__Excerpt__.
━━━

Sales design. A decade ago, solar installation companies had to use multiple tools and personnel to determine the preliminary system designs that inform the sales process. For example, a site assessor might use Solar Pathfinder or Solmetric SunEye to determine the usable array area and potential array capacity. An in-house sales representative might then use PVWatts to determine the optimal array capacity by comparing modeled PV system production to historic energy consumption, and then turn to an online string-sizing tool to match this array to an inverter. After that, a system designer or draftsperson might use anything from paper and pencil to computer-aided drafting tools to generate a file showing the array on the prospective customer’s roof.

In the mid 2000s, vendors started introducing specialty software for solar companies that automates these disparate steps and datasets. Today, many proposal generation tools or business management platforms—including ENACT, MODsolar, QuickSolar and Sighten—have a visual interface that allows users to access 2-D imagery for a property, place modules on the roof and quickly compare multiple array options. Products such as Aurora and HelioScope allow more-detailed shade analyses and also integrate some basic NEC validations into their system design tools.

These software solutions generally focus on improving business operations by expediting transactions with customers, automatically assigning tasks within an organization and tracking project milestones. Some specialty software solutions address specific needs for solar engineers.

Workflow optimization. It is difficult to overstate the value of software tools that help solar companies manage the complex and constantly evolving workflow from the point of sale through project delivery. Part of the reason that the solar industry has relatively high customer acquisition costs is that many organizations do not adequately invest in project delivery improvements. Customers who have a poor experience during project delivery will not refer the installation company to friends, nor will they encourage others to go solar. Though some of the specialty platforms profiled in my 2015 article can expedite project management and delivery, many solar installation companies rely on general-industry CRM tools such as Salesforce.

━━━

__Provided material__.
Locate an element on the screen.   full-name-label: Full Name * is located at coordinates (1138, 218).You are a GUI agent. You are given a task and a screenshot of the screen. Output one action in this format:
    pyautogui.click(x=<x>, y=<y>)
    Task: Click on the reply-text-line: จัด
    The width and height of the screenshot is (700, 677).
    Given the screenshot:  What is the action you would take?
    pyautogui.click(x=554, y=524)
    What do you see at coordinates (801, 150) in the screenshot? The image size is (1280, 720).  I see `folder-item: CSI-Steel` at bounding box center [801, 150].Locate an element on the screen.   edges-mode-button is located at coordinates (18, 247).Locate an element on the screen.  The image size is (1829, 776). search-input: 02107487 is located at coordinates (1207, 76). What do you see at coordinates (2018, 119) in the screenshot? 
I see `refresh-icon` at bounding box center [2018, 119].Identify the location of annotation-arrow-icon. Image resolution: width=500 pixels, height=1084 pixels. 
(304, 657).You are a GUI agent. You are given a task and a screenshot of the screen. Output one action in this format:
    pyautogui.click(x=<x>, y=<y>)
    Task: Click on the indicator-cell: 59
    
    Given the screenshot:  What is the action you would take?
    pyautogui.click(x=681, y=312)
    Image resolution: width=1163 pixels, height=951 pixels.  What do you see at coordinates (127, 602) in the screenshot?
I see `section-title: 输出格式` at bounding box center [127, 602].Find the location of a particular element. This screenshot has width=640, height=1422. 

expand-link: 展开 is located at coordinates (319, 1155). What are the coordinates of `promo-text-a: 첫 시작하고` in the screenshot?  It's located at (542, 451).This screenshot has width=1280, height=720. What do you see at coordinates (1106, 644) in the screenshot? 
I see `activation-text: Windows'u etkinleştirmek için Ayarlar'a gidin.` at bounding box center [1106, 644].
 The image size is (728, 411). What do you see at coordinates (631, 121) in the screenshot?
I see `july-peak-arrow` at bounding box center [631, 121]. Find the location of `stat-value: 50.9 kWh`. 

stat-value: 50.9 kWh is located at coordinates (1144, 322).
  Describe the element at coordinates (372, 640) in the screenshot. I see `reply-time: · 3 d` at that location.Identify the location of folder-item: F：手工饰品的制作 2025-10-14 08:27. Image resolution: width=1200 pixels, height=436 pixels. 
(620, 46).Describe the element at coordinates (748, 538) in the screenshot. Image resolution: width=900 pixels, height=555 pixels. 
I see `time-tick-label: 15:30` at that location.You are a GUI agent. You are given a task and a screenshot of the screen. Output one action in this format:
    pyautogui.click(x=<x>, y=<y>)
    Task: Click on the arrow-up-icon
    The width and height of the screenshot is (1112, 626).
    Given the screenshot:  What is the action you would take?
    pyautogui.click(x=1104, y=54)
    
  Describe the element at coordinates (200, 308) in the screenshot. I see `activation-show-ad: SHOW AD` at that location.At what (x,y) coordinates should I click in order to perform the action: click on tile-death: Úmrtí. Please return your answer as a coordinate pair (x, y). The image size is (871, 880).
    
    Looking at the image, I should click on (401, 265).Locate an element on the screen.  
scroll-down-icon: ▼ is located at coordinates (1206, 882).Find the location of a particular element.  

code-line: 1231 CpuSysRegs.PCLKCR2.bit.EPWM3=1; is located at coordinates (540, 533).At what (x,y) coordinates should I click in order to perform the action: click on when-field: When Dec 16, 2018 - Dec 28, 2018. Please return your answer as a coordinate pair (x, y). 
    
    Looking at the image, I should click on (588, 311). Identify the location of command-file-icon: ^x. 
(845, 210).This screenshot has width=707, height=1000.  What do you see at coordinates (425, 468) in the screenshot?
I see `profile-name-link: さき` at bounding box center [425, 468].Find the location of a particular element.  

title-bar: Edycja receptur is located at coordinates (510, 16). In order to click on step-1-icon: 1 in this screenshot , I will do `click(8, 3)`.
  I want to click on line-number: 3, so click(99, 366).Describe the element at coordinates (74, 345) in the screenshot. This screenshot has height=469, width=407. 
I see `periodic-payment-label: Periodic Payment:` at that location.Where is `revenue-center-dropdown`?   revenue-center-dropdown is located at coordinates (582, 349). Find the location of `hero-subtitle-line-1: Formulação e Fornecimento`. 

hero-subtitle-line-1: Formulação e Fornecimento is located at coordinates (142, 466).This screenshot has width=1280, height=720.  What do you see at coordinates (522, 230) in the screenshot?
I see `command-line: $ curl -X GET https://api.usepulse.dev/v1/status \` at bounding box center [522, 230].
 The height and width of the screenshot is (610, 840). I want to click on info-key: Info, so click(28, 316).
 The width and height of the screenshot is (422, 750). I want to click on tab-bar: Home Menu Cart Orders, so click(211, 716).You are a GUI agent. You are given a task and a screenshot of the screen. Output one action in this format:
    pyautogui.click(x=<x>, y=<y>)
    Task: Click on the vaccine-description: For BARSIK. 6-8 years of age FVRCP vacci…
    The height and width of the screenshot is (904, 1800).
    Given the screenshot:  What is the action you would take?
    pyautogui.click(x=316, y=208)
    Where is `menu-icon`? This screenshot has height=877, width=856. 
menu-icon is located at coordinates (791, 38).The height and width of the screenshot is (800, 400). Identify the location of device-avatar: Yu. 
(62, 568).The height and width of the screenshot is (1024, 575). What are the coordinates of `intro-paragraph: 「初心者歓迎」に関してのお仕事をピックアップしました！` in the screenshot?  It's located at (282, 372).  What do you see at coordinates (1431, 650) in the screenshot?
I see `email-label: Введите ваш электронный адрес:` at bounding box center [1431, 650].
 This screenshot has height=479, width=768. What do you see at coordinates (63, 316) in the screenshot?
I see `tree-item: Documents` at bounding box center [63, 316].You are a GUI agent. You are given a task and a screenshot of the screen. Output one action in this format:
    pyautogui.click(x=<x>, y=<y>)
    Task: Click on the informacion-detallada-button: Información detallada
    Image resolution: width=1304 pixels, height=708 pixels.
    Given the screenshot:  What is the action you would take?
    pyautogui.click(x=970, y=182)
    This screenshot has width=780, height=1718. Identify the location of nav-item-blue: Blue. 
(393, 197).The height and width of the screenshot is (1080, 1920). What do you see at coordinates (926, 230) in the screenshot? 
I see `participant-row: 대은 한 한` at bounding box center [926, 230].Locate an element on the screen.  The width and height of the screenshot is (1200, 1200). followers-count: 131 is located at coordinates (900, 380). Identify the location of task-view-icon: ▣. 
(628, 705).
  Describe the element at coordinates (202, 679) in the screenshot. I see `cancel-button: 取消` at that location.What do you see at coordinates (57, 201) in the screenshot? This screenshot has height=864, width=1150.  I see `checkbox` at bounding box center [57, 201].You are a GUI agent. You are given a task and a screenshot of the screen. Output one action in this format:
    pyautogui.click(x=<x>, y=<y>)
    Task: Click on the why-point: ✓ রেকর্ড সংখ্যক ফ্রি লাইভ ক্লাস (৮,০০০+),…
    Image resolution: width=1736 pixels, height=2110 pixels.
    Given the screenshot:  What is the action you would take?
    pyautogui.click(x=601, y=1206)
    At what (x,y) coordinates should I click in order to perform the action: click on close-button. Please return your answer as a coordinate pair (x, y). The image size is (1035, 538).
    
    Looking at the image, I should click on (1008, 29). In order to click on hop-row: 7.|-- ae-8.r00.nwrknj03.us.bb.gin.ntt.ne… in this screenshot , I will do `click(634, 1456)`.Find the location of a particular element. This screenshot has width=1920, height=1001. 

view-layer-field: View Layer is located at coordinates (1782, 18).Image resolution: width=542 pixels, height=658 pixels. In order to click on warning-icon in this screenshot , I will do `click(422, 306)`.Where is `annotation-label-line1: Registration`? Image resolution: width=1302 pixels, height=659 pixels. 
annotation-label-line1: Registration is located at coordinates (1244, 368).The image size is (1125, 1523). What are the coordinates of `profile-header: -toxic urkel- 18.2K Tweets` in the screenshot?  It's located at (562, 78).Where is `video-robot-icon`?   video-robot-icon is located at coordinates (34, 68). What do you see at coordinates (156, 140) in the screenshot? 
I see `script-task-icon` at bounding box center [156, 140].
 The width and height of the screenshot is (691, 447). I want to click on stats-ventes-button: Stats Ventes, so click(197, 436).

━━━

__Exercise__. Write the next part of the piece on software tools for solar installation companies, starting right after its last sentence.

__Result for this task__.
Engineering tools. Whereas sales design tools expedite presales activities, specialty solar engineering tools focus on automating tasks associated with project delivery. These activities include generating plan sets, analyzing real-world conditions and providing instructions for the construction phase. Aurora, PVComplete and SolarDesignTool are examples of specialty software tools that fulfill solar project engineering needs, albeit in different ways for different constituencies.

Software tools in this category automate asset management functions or provide monitoring solutions for individual systems or project portfolios.

Asset management. Vendors offering specialty solar asset and portfolio management software include 3megawatt, HelioStats, Mercatus, PowerHub, Ra Power Management and Sighten. These platforms provide views and user experiences tailored to the needs of different project stakeholders, and manage financial and operational data coming from portfolios of projects and rolling down to the individual asset level. Vendors with solar asset management platforms have invested heavily in reporting and analytics interfaces, above and beyond any other feature set. Among other things, these interfaces allow users to automate compliance reports and performance risk analyses. Ra Power Management and Sighten provide different fund and finance management perspectives that are useful for investors and companies managing more-complicated residential solar finance offerings.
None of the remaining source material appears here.